MATERIALS PROVIDED: Begin

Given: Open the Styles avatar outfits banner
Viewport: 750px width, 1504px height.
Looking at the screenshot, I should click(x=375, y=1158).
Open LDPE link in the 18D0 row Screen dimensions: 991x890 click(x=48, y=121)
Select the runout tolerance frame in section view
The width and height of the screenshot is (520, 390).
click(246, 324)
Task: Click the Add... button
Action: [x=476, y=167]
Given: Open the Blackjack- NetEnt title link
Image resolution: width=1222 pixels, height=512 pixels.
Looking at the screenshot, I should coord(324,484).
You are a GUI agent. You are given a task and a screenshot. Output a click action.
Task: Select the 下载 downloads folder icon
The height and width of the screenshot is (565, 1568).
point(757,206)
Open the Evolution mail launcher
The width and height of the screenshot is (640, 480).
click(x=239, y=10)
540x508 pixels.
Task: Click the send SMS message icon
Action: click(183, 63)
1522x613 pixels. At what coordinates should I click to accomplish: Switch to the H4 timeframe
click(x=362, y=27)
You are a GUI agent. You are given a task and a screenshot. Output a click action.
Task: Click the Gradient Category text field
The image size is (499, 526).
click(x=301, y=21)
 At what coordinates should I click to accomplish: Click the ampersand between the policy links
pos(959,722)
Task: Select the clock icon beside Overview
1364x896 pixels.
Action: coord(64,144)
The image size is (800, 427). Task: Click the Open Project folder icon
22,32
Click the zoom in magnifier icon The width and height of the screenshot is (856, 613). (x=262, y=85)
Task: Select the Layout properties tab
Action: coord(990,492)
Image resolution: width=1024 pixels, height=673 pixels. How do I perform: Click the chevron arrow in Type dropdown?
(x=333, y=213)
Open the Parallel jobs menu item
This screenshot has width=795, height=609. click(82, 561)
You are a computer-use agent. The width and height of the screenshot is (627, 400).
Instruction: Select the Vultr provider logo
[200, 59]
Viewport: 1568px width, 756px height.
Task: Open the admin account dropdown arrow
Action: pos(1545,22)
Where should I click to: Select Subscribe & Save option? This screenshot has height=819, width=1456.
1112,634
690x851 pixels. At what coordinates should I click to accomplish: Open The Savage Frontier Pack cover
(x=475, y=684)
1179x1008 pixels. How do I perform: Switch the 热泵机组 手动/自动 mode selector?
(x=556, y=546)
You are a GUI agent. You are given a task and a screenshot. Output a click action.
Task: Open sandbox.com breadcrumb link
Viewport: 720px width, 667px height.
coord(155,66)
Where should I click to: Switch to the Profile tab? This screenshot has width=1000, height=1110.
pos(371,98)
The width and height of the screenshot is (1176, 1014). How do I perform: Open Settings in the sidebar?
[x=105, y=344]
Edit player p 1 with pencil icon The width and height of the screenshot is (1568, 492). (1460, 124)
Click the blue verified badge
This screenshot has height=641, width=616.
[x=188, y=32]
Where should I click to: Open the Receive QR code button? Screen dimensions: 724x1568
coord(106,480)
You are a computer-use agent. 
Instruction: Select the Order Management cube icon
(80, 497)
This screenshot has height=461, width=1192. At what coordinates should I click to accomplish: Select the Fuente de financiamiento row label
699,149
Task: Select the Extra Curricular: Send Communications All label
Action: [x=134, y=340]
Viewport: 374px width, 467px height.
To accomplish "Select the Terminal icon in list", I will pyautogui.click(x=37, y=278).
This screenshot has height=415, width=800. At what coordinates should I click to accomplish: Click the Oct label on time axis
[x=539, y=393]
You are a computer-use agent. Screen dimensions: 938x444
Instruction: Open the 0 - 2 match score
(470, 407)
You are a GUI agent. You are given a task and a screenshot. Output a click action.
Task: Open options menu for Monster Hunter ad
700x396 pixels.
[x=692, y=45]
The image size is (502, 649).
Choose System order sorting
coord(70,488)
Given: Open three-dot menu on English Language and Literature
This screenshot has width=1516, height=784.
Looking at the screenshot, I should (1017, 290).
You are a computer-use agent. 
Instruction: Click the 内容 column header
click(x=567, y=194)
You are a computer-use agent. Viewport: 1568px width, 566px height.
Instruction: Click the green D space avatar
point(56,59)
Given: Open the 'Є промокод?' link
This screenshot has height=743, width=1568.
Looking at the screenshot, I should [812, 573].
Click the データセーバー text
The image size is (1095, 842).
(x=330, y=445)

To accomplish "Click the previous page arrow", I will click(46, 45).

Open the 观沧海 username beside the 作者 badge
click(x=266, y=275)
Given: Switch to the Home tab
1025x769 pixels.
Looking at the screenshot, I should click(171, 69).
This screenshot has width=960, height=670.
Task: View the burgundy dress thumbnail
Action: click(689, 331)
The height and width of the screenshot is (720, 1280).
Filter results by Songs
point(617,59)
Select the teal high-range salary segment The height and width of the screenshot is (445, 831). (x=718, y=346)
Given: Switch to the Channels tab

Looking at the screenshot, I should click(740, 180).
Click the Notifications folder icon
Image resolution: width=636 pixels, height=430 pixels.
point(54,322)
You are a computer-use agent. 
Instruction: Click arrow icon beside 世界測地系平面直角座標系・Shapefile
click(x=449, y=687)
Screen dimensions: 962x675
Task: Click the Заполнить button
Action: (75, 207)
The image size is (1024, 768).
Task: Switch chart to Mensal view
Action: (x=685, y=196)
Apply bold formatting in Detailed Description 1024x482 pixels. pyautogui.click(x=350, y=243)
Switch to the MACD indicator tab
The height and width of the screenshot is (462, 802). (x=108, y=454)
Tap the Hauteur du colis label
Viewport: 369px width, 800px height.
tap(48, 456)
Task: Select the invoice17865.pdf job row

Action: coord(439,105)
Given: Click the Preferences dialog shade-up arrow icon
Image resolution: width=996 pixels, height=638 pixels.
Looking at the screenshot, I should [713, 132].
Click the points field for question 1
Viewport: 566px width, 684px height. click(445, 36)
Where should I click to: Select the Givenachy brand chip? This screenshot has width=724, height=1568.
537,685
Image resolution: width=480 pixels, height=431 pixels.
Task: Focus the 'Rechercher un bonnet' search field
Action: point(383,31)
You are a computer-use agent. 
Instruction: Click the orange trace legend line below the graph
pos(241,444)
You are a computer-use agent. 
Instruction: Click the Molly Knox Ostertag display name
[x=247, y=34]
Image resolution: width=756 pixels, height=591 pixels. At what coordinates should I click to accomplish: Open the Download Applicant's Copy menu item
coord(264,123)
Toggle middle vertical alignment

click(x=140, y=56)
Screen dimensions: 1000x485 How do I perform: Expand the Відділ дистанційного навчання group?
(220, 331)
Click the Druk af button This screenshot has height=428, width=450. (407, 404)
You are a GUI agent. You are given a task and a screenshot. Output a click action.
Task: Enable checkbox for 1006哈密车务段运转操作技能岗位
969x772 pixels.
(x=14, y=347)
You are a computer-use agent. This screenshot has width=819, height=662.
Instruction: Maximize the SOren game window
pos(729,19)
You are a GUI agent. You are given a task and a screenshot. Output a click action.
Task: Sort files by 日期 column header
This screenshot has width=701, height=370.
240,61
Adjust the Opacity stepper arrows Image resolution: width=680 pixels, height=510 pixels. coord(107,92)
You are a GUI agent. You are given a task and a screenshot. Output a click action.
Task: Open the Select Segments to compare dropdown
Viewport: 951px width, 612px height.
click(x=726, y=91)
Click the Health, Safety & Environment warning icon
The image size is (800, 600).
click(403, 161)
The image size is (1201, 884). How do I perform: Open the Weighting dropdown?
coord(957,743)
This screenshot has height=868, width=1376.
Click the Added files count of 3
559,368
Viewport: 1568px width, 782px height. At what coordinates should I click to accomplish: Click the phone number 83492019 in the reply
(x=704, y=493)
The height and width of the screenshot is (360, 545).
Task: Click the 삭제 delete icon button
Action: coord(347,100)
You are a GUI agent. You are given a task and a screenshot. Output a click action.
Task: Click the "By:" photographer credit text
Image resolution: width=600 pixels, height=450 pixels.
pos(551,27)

MATERIALS PROVIDED: End

**DIRECTIONS FOR THIS TASK**
Set down each line of the material above without a single alteration.

**RESULT FOR THIS TASK**
Given: Open the Styles avatar outfits banner
Viewport: 750px width, 1504px height.
Looking at the screenshot, I should click(x=375, y=1158).
Open LDPE link in the 18D0 row Screen dimensions: 991x890 click(x=48, y=121)
Select the runout tolerance frame in section view
The width and height of the screenshot is (520, 390).
click(246, 324)
Task: Click the Add... button
Action: [x=476, y=167]
Given: Open the Blackjack- NetEnt title link
Image resolution: width=1222 pixels, height=512 pixels.
Looking at the screenshot, I should coord(324,484).
You are a GUI agent. You are given a task and a screenshot. Output a click action.
Task: Select the 下载 downloads folder icon
The height and width of the screenshot is (565, 1568).
point(757,206)
Open the Evolution mail launcher
The width and height of the screenshot is (640, 480).
click(x=239, y=10)
540x508 pixels.
Task: Click the send SMS message icon
Action: click(183, 63)
1522x613 pixels. At what coordinates should I click to accomplish: Switch to the H4 timeframe
click(x=362, y=27)
You are a GUI agent. You are given a task and a screenshot. Output a click action.
Task: Click the Gradient Category text field
The image size is (499, 526).
click(x=301, y=21)
 At what coordinates should I click to accomplish: Click the ampersand between the policy links
pos(959,722)
Task: Select the clock icon beside Overview
1364x896 pixels.
Action: coord(64,144)
The image size is (800, 427). Task: Click the Open Project folder icon
22,32
Click the zoom in magnifier icon The width and height of the screenshot is (856, 613). (x=262, y=85)
Task: Select the Layout properties tab
Action: coord(990,492)
Image resolution: width=1024 pixels, height=673 pixels. How do I perform: Click the chevron arrow in Type dropdown?
(x=333, y=213)
Open the Parallel jobs menu item
This screenshot has width=795, height=609. click(82, 561)
You are a computer-use agent. The width and height of the screenshot is (627, 400).
Instruction: Select the Vultr provider logo
[200, 59]
Viewport: 1568px width, 756px height.
Task: Open the admin account dropdown arrow
Action: pos(1545,22)
Where should I click to: Select Subscribe & Save option? This screenshot has height=819, width=1456.
1112,634
690x851 pixels. At what coordinates should I click to accomplish: Open The Savage Frontier Pack cover
(x=475, y=684)
1179x1008 pixels. How do I perform: Switch the 热泵机组 手动/自动 mode selector?
(x=556, y=546)
You are a GUI agent. You are given a task and a screenshot. Output a click action.
Task: Open sandbox.com breadcrumb link
Viewport: 720px width, 667px height.
coord(155,66)
Where should I click to: Switch to the Profile tab? This screenshot has width=1000, height=1110.
pos(371,98)
The width and height of the screenshot is (1176, 1014). How do I perform: Open Settings in the sidebar?
[x=105, y=344]
Edit player p 1 with pencil icon The width and height of the screenshot is (1568, 492). (1460, 124)
Click the blue verified badge
This screenshot has height=641, width=616.
[x=188, y=32]
Where should I click to: Open the Receive QR code button? Screen dimensions: 724x1568
coord(106,480)
You are a computer-use agent. 
Instruction: Select the Order Management cube icon
(80, 497)
This screenshot has height=461, width=1192. At what coordinates should I click to accomplish: Select the Fuente de financiamiento row label
699,149
Task: Select the Extra Curricular: Send Communications All label
Action: [x=134, y=340]
Viewport: 374px width, 467px height.
To accomplish "Select the Terminal icon in list", I will pyautogui.click(x=37, y=278).
This screenshot has height=415, width=800. At what coordinates should I click to accomplish: Click the Oct label on time axis
[x=539, y=393]
You are a computer-use agent. Screen dimensions: 938x444
Instruction: Open the 0 - 2 match score
(470, 407)
You are a GUI agent. You are given a task and a screenshot. Output a click action.
Task: Open options menu for Monster Hunter ad
700x396 pixels.
[x=692, y=45]
The image size is (502, 649).
Choose System order sorting
coord(70,488)
Given: Open three-dot menu on English Language and Literature
This screenshot has width=1516, height=784.
Looking at the screenshot, I should (1017, 290).
You are a computer-use agent. 
Instruction: Click the 内容 column header
click(x=567, y=194)
You are a computer-use agent. Viewport: 1568px width, 566px height.
Instruction: Click the green D space avatar
point(56,59)
Given: Open the 'Є промокод?' link
This screenshot has height=743, width=1568.
Looking at the screenshot, I should [812, 573].
Click the データセーバー text
The image size is (1095, 842).
(x=330, y=445)

To accomplish "Click the previous page arrow", I will click(46, 45).

Open the 观沧海 username beside the 作者 badge
click(x=266, y=275)
Given: Switch to the Home tab
1025x769 pixels.
Looking at the screenshot, I should click(171, 69).
This screenshot has width=960, height=670.
Task: View the burgundy dress thumbnail
Action: click(689, 331)
The height and width of the screenshot is (720, 1280).
Filter results by Songs
point(617,59)
Select the teal high-range salary segment The height and width of the screenshot is (445, 831). (x=718, y=346)
Given: Switch to the Channels tab

Looking at the screenshot, I should click(740, 180).
Click the Notifications folder icon
Image resolution: width=636 pixels, height=430 pixels.
point(54,322)
You are a computer-use agent. 
Instruction: Click arrow icon beside 世界測地系平面直角座標系・Shapefile
click(x=449, y=687)
Screen dimensions: 962x675
Task: Click the Заполнить button
Action: (75, 207)
The image size is (1024, 768).
Task: Switch chart to Mensal view
Action: (x=685, y=196)
Apply bold formatting in Detailed Description 1024x482 pixels. pyautogui.click(x=350, y=243)
Switch to the MACD indicator tab
The height and width of the screenshot is (462, 802). (x=108, y=454)
Tap the Hauteur du colis label
Viewport: 369px width, 800px height.
tap(48, 456)
Task: Select the invoice17865.pdf job row

Action: coord(439,105)
Given: Click the Preferences dialog shade-up arrow icon
Image resolution: width=996 pixels, height=638 pixels.
Looking at the screenshot, I should [713, 132].
Click the points field for question 1
Viewport: 566px width, 684px height. click(445, 36)
Where should I click to: Select the Givenachy brand chip? This screenshot has width=724, height=1568.
537,685
Image resolution: width=480 pixels, height=431 pixels.
Task: Focus the 'Rechercher un bonnet' search field
Action: point(383,31)
You are a computer-use agent. 
Instruction: Click the orange trace legend line below the graph
pos(241,444)
You are a computer-use agent. 
Instruction: Click the Molly Knox Ostertag display name
[x=247, y=34]
Image resolution: width=756 pixels, height=591 pixels. At what coordinates should I click to accomplish: Open the Download Applicant's Copy menu item
coord(264,123)
Toggle middle vertical alignment

click(x=140, y=56)
Screen dimensions: 1000x485 How do I perform: Expand the Відділ дистанційного навчання group?
(220, 331)
Click the Druk af button This screenshot has height=428, width=450. (407, 404)
You are a GUI agent. You are given a task and a screenshot. Output a click action.
Task: Enable checkbox for 1006哈密车务段运转操作技能岗位
969x772 pixels.
(x=14, y=347)
You are a computer-use agent. This screenshot has width=819, height=662.
Instruction: Maximize the SOren game window
pos(729,19)
You are a GUI agent. You are given a task and a screenshot. Output a click action.
Task: Sort files by 日期 column header
This screenshot has width=701, height=370.
240,61
Adjust the Opacity stepper arrows Image resolution: width=680 pixels, height=510 pixels. coord(107,92)
You are a GUI agent. You are given a task and a screenshot. Output a click action.
Task: Open the Select Segments to compare dropdown
Viewport: 951px width, 612px height.
click(x=726, y=91)
Click the Health, Safety & Environment warning icon
The image size is (800, 600).
click(403, 161)
The image size is (1201, 884). How do I perform: Open the Weighting dropdown?
coord(957,743)
This screenshot has height=868, width=1376.
Click the Added files count of 3
559,368
Viewport: 1568px width, 782px height. At what coordinates should I click to accomplish: Click the phone number 83492019 in the reply
(x=704, y=493)
The height and width of the screenshot is (360, 545).
Task: Click the 삭제 delete icon button
Action: coord(347,100)
You are a GUI agent. You are given a task and a screenshot. Output a click action.
Task: Click the "By:" photographer credit text
Image resolution: width=600 pixels, height=450 pixels.
pos(551,27)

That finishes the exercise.